第3話が思いのほか早く出来たので第2話投稿しました。
前半パートはオリジナルになっています。
それでは第2話どうぞ


第2話 普通の日常

4

 

「それで、結局当麻も響も遅刻しちゃったんだね」

 

ソースの匂いが広がる空間お好み焼き屋『ふらわー』にて二人の親友、小日向未来はジト目にて二人を見ていた。

 

「「まことに申し訳ございませんでした」」

 

声をそろえながら、彼らは小日向に謝罪していた。

そんな彼らを見て小日向は話を続けた。

 

「あのね、私は怒ってるんじゃなくて二人は変わらないんだなーって思っているだけだよ」

 

(いや、そんなこと言う人に限って怒ってるものですよね、小日向さん)

 

「当麻、何か言いたいことでもあるの?」

 

「いえ!特に何もございません小日向様!!」

 

「・・・当麻って、本当に分かりやすいよねー。

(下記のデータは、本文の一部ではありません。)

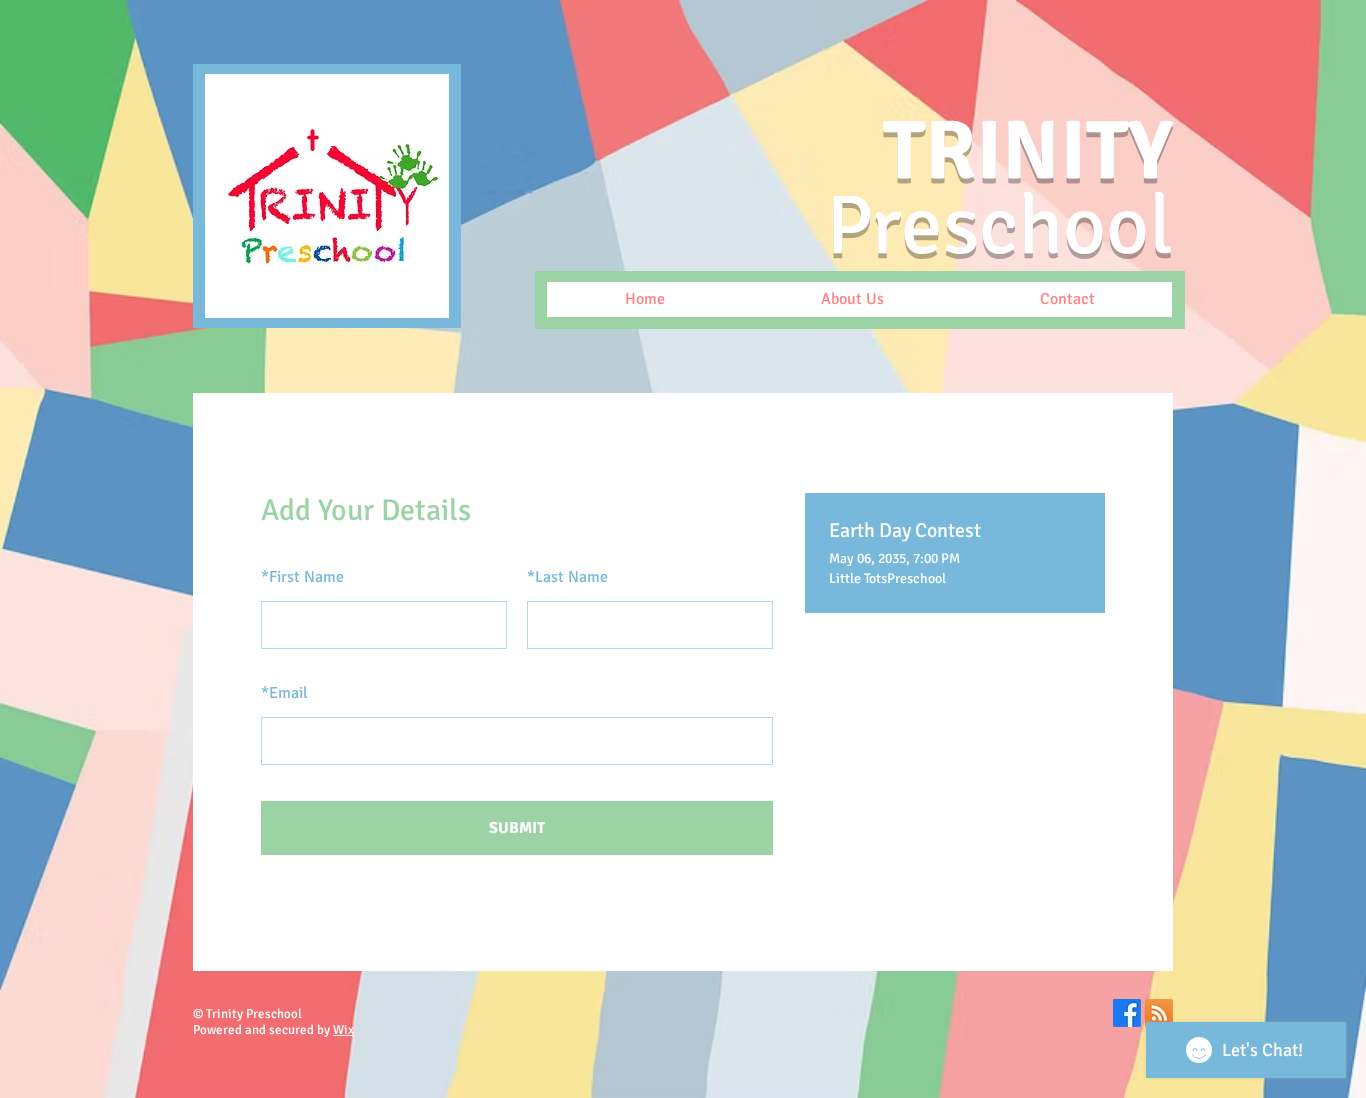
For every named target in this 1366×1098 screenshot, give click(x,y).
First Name (302, 577)
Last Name (567, 577)
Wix (343, 1030)
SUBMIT (517, 828)
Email (284, 693)
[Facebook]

この前だってきれいなお姉さんにお礼言われたときすっごく鼻の下伸ばしてたもんねーーー」

 

「・・・あのー立花さん、貴方様はなぜ小日向さんと同じ目をしているのでせうか?」

 

ふんっと言いそうな雰囲気で上条をジト目で見ている立花。そんな彼らのやりとりを見て、小日向はため息をつきながらこう話した。

 

「二人とも困っている人見つけたらすぐ助けようとするでしょう。私はね、それが原因で事件に巻き込まれちゃったんじゃないかって、考えることがよくあるんだよ」

 

とくに、と言いながら彼女は上条の方を見る。

 

「当麻は響よりいろんなトラブルに巻き込まれやすいんだからとても心配なんだよ、私」

 

「・・・あのぉ俺ってそんなにいろんなトラブルに巻き込まれてるイメージありますかね?」

 

「「うん、すごくあるよ」」

 

「まって声をそろえて言わないで。本当に泣きそうになるから」

そんなやりとりをしながら小日向未来は少しあきれながら、それでもどこか優しげな笑みを浮かべた。

 

「もう分かったら二人とも気をつけてよね」

 

「「はーい。分かったよ小日向(未来)」」

 

「よろしい。じゃあお好み焼き焼いていこうか」

 

「うん。早く焼こ焼こ。私お腹ペコペコだよ~」

 

「そうだなじゃあ早速っと」

 

そう言いながら、手慣れた手つきで油を塗り始めた上条、そしてお好み焼きを今か今かと待ちわびている立花、そんな立花を見ながら自分もわくわくしている小日向といった微笑ましい光景がひろがっていた。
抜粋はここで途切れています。